Angioni Simone, Lincoln-DeCusatis Nathan, Ibba Andrea, Reforgiato Recupero Diego
Department of Mathematics and Computer Science, University of Cagliari, Cagliari, Sardegna, Italy.
Department of Music, Fordham University, New York, United States of America.
PeerJ Comput Sci. 2023 Jun 19;9:e1410. doi: 10.7717/peerj-cs.1410. eCollection 2023.

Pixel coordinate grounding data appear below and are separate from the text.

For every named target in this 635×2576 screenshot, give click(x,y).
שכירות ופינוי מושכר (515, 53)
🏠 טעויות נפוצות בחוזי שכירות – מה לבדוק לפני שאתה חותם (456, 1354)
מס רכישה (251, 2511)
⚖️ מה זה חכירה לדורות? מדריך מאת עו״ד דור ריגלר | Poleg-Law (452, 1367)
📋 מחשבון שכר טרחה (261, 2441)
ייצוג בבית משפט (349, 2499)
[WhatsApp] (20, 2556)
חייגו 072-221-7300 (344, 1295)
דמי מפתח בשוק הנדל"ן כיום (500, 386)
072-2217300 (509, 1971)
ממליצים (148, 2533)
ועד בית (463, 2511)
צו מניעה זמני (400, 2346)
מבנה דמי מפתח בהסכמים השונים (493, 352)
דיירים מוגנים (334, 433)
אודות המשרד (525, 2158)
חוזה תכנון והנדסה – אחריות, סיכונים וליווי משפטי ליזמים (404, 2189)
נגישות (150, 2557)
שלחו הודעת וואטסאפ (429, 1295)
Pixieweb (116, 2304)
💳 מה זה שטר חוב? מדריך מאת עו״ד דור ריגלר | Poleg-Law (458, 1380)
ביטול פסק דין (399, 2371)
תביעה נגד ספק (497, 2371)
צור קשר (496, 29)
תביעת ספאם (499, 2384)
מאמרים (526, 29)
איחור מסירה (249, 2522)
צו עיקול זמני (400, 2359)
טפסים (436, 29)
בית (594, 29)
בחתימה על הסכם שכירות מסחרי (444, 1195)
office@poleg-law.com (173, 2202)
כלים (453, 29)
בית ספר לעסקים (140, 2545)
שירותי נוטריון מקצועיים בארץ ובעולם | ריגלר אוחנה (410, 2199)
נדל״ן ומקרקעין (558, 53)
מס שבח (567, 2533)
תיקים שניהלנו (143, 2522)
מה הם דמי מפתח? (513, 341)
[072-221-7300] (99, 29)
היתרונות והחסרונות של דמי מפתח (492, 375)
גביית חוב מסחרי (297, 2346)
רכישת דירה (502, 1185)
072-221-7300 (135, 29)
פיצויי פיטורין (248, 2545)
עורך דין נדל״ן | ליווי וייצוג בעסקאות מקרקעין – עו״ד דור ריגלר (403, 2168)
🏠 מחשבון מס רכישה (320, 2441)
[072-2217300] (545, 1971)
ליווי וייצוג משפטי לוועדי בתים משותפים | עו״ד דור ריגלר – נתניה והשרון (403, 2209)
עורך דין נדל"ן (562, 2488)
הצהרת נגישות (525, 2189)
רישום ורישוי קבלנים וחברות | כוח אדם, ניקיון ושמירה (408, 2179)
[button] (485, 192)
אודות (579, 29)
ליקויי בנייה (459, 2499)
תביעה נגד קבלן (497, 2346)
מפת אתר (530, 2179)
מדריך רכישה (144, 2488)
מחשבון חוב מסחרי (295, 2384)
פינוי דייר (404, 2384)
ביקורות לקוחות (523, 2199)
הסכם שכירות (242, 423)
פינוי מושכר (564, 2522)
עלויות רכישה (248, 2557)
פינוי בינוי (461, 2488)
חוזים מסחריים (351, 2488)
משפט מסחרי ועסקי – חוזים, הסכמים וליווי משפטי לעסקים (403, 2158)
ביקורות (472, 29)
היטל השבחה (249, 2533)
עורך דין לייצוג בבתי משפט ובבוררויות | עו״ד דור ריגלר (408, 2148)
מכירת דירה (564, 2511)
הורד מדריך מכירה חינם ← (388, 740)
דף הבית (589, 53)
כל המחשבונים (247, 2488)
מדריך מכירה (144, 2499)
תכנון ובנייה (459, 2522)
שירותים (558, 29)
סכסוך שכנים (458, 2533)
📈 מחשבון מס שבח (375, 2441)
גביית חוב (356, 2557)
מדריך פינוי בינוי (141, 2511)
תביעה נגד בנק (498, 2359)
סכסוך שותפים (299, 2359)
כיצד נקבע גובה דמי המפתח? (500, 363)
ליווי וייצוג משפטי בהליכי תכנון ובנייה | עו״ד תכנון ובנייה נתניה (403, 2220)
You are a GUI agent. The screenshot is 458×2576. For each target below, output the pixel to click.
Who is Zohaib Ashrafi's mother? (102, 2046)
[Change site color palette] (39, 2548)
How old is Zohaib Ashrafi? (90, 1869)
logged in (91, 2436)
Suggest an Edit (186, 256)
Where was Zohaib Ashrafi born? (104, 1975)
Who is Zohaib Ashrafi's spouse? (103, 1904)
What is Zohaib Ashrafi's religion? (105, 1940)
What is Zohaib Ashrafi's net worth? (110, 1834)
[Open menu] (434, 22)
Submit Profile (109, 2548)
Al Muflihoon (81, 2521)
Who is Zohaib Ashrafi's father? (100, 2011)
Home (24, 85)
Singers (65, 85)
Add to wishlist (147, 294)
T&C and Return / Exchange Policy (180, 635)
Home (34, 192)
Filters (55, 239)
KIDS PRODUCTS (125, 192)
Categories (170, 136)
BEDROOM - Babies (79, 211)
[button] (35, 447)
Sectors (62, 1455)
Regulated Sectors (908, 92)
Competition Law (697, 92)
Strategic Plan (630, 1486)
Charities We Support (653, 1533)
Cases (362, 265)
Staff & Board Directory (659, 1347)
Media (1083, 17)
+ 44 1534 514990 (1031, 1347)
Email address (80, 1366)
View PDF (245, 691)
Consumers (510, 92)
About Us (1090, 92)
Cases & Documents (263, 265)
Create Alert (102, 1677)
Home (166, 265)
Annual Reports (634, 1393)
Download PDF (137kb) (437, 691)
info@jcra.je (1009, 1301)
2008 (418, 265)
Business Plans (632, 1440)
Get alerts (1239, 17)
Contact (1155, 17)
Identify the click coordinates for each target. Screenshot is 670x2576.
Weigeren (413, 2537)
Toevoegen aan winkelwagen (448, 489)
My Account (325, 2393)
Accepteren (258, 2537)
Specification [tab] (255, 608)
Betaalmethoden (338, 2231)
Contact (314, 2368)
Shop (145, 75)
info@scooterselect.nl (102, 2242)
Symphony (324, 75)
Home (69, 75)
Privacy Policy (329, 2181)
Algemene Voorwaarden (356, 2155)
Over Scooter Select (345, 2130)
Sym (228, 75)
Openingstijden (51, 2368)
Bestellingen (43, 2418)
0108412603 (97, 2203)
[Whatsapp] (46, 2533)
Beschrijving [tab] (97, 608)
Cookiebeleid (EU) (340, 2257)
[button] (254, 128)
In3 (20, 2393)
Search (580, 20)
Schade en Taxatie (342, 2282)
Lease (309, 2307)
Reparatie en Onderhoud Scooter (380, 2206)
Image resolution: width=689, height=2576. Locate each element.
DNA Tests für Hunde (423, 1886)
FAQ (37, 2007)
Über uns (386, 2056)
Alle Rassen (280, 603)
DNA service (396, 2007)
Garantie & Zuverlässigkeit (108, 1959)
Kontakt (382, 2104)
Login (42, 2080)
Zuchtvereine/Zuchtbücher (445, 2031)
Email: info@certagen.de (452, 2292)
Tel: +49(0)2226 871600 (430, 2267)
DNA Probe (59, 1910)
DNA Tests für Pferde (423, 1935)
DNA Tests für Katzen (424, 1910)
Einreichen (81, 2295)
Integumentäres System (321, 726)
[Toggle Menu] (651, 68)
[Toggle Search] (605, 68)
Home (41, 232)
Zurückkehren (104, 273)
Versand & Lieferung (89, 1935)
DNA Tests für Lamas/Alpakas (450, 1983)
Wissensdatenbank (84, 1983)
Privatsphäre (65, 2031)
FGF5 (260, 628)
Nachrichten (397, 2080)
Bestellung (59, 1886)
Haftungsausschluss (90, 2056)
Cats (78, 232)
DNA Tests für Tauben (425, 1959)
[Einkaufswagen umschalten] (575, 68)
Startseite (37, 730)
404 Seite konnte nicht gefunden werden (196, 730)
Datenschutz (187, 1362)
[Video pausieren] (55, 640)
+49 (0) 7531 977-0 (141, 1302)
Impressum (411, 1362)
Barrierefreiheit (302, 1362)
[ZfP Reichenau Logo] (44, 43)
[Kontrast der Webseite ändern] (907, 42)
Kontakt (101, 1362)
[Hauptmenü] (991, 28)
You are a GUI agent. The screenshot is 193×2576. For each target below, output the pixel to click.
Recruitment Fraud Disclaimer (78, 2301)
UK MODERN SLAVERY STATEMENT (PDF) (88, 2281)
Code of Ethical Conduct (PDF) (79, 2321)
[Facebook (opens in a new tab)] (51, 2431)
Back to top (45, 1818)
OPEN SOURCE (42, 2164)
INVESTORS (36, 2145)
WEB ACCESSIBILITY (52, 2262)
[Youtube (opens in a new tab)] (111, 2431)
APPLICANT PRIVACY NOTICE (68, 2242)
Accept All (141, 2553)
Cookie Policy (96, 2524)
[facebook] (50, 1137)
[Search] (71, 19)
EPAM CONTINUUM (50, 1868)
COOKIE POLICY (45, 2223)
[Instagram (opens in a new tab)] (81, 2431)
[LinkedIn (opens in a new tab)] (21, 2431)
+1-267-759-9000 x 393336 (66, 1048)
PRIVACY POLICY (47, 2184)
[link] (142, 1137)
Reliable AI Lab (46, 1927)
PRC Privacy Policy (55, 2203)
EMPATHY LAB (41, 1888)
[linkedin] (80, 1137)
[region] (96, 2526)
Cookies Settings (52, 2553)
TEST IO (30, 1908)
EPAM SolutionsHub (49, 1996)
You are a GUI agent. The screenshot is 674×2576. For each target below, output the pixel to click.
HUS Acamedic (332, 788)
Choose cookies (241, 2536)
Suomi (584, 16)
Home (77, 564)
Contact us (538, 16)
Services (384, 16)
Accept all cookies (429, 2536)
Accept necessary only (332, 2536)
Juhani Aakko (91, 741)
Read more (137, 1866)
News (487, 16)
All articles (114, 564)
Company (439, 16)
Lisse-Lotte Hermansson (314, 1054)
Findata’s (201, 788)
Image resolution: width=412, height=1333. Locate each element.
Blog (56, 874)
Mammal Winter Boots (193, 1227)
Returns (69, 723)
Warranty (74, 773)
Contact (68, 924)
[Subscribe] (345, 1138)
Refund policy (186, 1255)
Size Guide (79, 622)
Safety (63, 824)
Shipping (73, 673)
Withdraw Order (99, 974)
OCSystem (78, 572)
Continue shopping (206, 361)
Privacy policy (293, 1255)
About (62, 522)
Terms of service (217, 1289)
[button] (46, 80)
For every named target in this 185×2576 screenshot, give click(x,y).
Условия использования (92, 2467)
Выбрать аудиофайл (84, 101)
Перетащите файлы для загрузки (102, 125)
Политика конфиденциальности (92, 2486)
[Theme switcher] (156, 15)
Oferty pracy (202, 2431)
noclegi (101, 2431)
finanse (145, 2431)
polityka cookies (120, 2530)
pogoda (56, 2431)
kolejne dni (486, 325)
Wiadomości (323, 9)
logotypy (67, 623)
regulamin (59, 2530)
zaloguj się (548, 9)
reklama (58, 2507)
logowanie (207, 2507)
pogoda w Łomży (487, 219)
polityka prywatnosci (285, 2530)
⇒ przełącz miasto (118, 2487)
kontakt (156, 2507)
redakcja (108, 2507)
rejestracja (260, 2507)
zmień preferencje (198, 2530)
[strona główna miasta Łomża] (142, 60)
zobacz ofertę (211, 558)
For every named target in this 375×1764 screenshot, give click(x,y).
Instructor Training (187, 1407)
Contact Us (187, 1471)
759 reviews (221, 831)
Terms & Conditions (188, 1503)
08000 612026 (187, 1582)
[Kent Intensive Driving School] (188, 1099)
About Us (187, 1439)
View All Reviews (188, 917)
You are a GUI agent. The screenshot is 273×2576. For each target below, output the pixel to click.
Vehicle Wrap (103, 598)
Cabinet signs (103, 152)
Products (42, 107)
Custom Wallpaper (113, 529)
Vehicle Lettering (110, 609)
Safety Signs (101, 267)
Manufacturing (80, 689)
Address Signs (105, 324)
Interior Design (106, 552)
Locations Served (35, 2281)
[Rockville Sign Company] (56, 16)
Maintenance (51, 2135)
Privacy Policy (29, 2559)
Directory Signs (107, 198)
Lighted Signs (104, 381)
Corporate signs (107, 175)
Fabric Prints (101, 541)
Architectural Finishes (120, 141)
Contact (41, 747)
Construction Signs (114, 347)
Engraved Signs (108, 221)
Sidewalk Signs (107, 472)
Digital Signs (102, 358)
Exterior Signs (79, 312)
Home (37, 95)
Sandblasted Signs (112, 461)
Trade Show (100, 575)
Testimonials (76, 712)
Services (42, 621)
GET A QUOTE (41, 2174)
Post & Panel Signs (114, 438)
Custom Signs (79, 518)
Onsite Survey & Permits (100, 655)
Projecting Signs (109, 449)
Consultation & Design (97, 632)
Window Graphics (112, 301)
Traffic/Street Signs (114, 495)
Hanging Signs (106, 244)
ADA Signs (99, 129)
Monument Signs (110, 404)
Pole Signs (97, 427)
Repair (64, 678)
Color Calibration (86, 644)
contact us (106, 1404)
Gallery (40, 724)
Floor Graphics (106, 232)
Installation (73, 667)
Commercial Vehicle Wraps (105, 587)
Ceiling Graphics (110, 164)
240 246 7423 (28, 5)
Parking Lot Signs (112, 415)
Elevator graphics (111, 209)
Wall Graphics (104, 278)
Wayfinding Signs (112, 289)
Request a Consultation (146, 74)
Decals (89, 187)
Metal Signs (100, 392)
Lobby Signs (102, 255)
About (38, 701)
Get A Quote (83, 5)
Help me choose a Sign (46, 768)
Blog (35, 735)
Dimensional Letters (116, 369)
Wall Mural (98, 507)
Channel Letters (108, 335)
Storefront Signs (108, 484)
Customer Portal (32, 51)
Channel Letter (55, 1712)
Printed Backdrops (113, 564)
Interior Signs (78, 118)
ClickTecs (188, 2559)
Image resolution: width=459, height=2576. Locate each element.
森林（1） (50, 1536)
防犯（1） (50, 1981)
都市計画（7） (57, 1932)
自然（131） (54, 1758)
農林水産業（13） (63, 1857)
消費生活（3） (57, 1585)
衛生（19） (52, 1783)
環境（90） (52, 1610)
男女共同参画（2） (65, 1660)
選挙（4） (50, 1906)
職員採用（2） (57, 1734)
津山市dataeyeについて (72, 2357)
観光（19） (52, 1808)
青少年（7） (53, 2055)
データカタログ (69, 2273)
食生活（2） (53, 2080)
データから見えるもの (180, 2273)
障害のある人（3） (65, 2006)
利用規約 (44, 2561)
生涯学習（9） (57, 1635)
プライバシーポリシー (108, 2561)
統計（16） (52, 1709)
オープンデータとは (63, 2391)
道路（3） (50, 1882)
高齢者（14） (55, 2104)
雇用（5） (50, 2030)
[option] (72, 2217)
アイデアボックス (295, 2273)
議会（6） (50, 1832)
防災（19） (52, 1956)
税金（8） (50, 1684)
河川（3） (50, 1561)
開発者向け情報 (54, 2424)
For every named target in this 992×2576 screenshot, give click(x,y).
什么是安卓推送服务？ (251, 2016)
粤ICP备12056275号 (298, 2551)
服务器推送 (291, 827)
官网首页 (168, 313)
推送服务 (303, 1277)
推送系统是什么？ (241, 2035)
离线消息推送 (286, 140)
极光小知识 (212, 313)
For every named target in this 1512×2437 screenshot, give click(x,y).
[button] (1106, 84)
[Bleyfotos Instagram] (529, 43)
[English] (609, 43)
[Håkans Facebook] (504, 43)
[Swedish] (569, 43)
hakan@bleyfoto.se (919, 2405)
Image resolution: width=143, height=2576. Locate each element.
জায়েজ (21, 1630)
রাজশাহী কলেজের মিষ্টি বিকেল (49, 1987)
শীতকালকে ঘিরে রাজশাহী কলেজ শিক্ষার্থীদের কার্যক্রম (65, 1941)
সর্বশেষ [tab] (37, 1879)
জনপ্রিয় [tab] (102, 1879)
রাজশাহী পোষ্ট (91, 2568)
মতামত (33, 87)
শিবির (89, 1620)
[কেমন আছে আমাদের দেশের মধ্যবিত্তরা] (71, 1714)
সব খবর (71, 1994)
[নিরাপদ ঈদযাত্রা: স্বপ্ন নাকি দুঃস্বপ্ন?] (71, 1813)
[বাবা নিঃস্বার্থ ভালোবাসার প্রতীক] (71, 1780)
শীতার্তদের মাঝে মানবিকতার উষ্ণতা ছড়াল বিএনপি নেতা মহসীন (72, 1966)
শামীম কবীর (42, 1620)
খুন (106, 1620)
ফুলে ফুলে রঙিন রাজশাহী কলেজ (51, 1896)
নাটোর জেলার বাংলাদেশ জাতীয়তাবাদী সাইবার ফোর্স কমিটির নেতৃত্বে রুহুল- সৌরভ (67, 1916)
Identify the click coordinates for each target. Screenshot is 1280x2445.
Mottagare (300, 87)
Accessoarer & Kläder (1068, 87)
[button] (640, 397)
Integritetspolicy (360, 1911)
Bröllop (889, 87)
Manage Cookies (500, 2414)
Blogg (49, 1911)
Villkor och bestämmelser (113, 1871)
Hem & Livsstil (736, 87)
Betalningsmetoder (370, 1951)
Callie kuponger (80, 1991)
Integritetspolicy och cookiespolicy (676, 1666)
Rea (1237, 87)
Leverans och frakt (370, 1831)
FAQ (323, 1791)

Music is an extremely subjective art form whose commodification the recording industry in the 20th century has led to an increasingly subdivided set of genre labels that attempt to organize musical styles into definite categories. Music psychology has been studying the processes through which music is perceived, created, responded to, and incorporated into everyday life, and, modern artificial intelligence technology can be exploited in such a direction. Music classification and generation are emerging fields that gained much attention recently, especially with the latest discoveries within deep learning technologies. Self attention networks have in fact brought huge benefits for several tasks of classification and generation in different domains where data of different types were used (text, images, videos, sounds). In this article, we want to analyze the effectiveness of Transformers for both classification and generation tasks and study the performances of classification at different granularity and of generation using different human and automatic metrics. The input data consist of MIDI sounds that we have considered from different datasets: sounds from 397 Nintendo Entertainment System video games, classical pieces, and rock songs from different composers and bands. We have performed classification tasks within each dataset to identify the types or composers of each sample (fine-grained) and classification at a higher level. In the latter, we combined the three datasets together with the goal of identifying for each sample just NES, rock, or classical (coarse-grained) pieces. The proposed transformers-based approach outperformed competitors based on deep learning and machine learning approaches. Finally, the generation task has been carried out on each dataset and the resulting samples have been evaluated using human and automatic metrics (the local alignment).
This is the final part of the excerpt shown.